• Problem: In the entries below, find the line with "Instruction: Select the" and the line with "The height and"; copy them and every line between them exactly, but not the pictures.

• Collected data:
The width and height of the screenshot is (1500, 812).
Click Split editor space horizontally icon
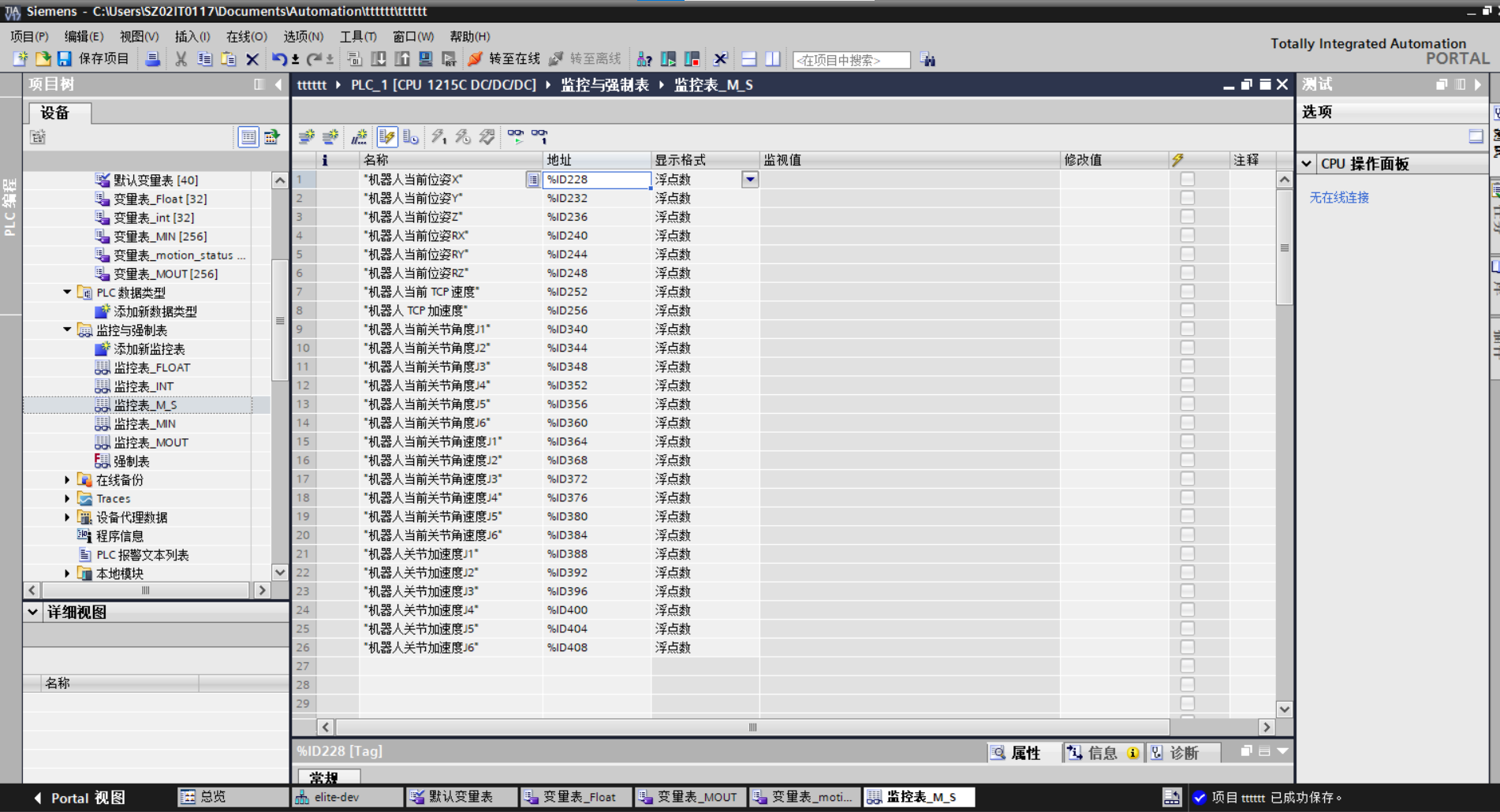[749, 59]
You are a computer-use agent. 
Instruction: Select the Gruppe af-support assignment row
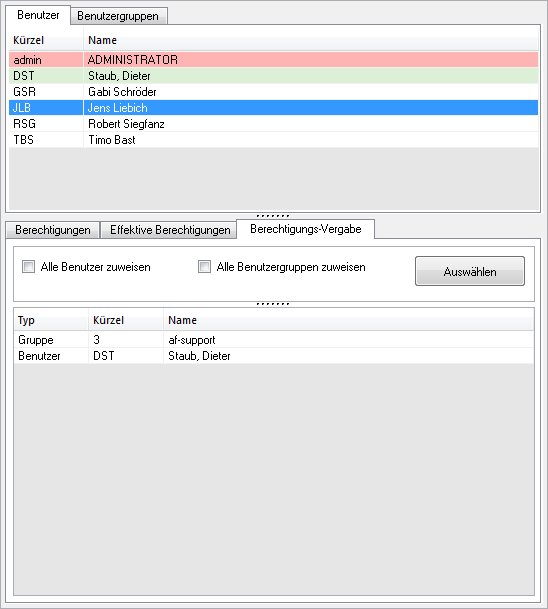(274, 340)
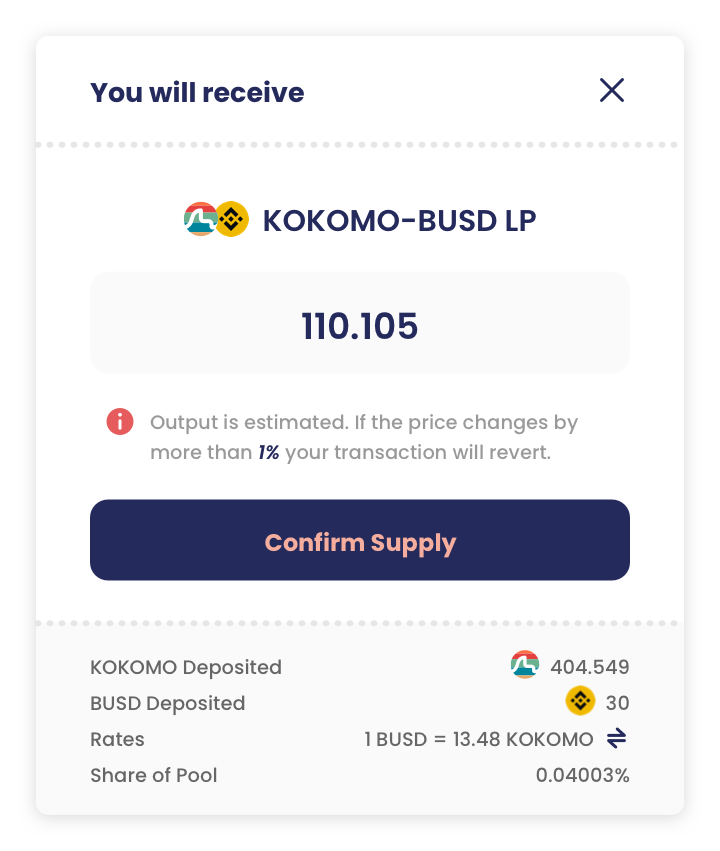Click the 404.549 deposited amount
Screen dimensions: 720x851
[590, 666]
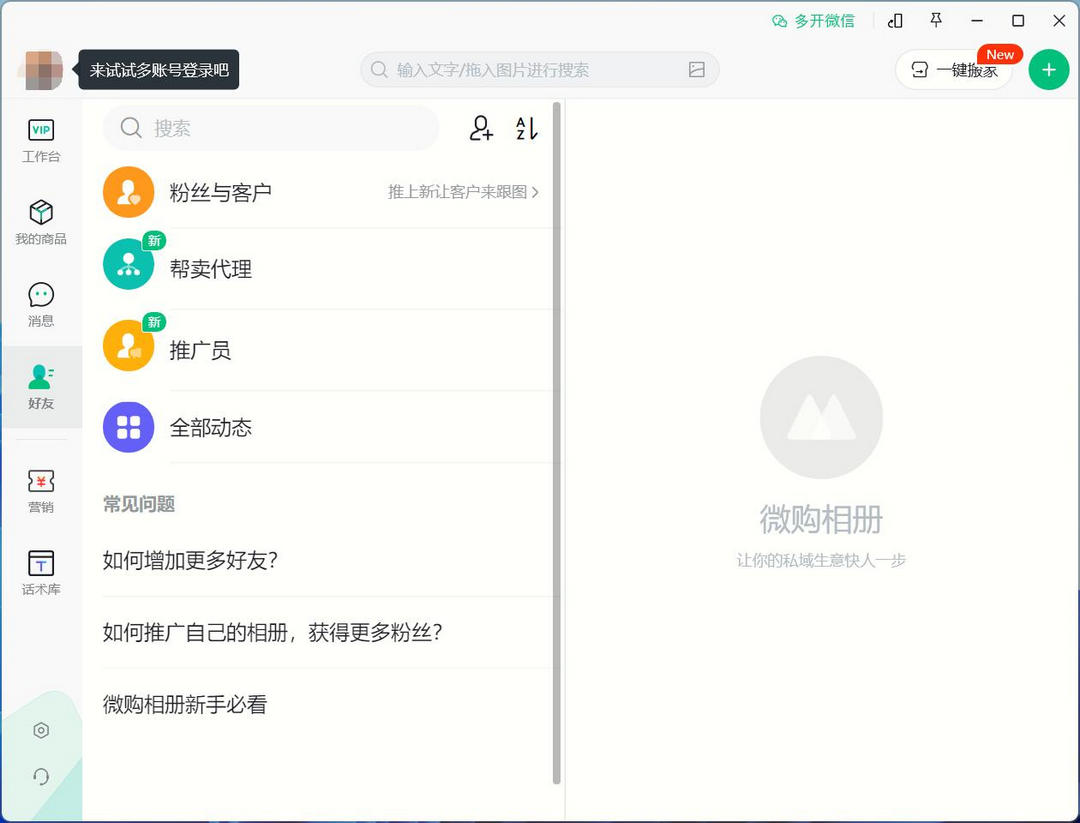
Task: Open the 帮卖代理 entry with the 新 badge
Action: click(210, 269)
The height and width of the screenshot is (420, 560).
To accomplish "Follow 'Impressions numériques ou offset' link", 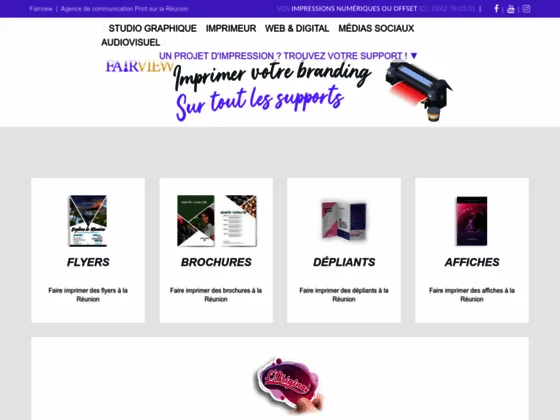I will pos(354,9).
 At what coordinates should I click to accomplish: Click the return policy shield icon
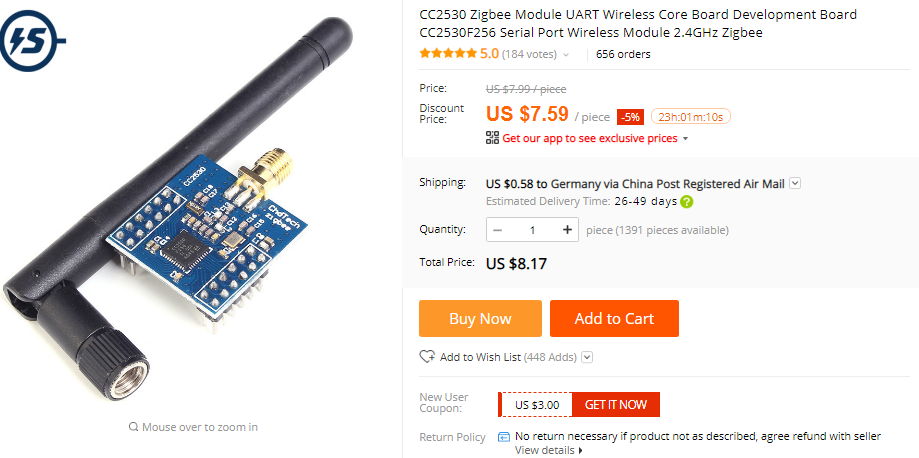tap(503, 436)
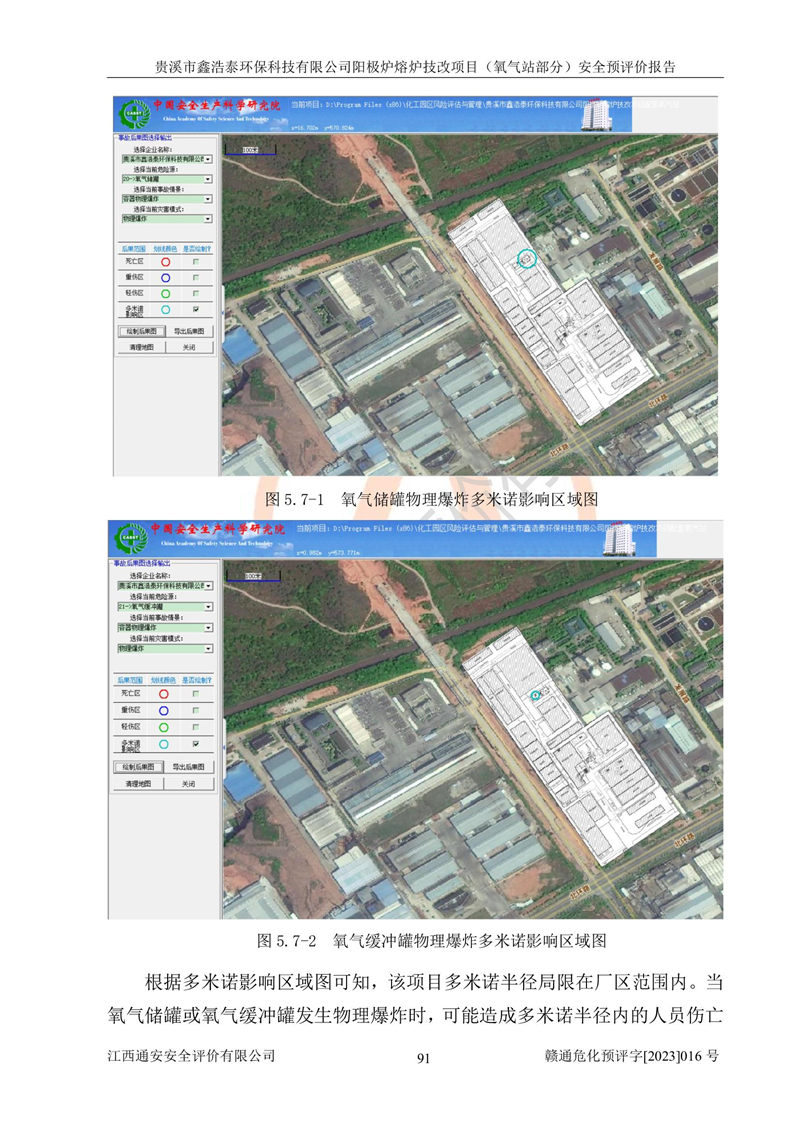
Task: Click the green 轻伤区 circle icon in Figure 5.7-1
Action: point(164,293)
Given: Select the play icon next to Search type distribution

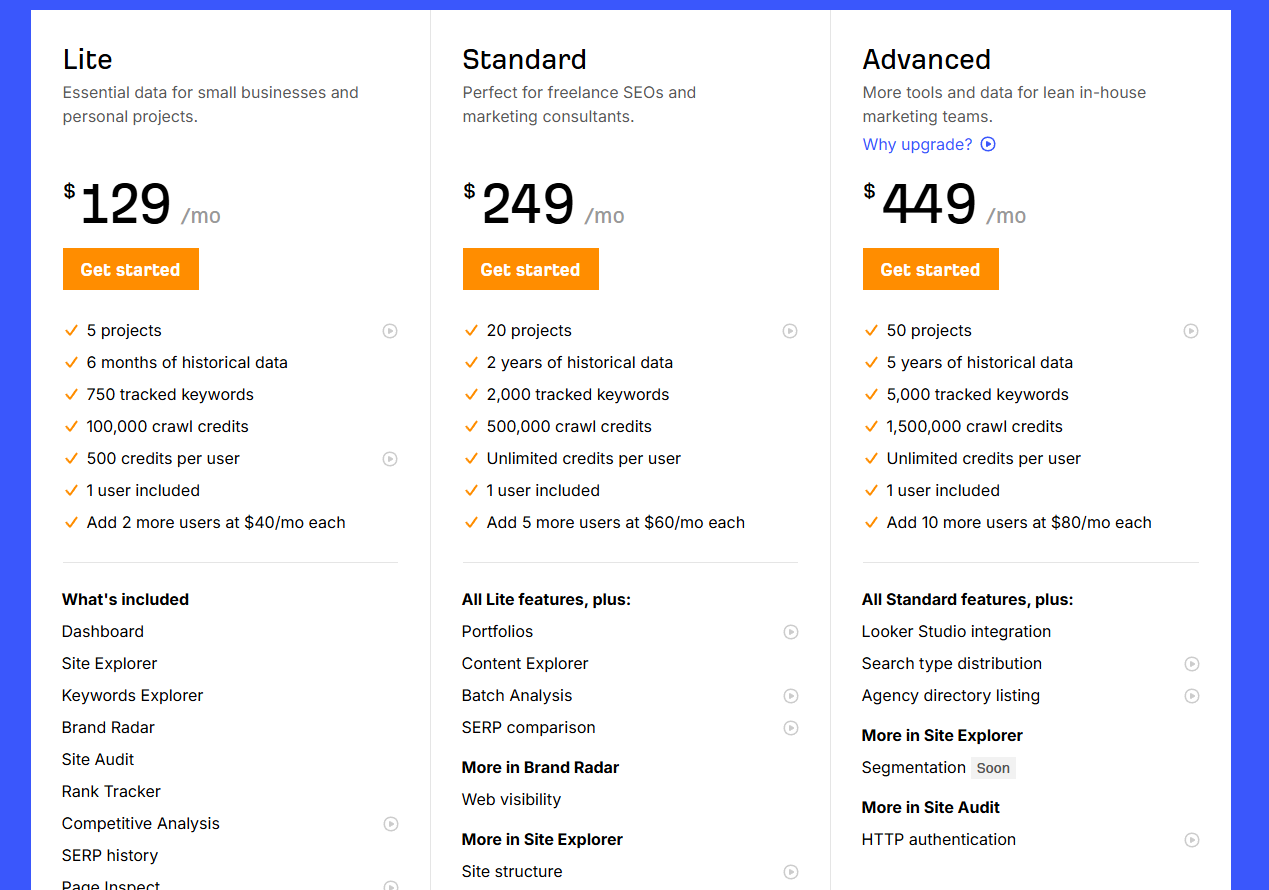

• Completed exercise:
Instruction: Select the Gruppe af-support assignment row
(274, 340)
Click the 404.549 deposited amount
Screen dimensions: 720x851
[590, 666]
Task: Open the 帮卖代理 entry with the 新 badge
Action: click(210, 269)
The height and width of the screenshot is (420, 560).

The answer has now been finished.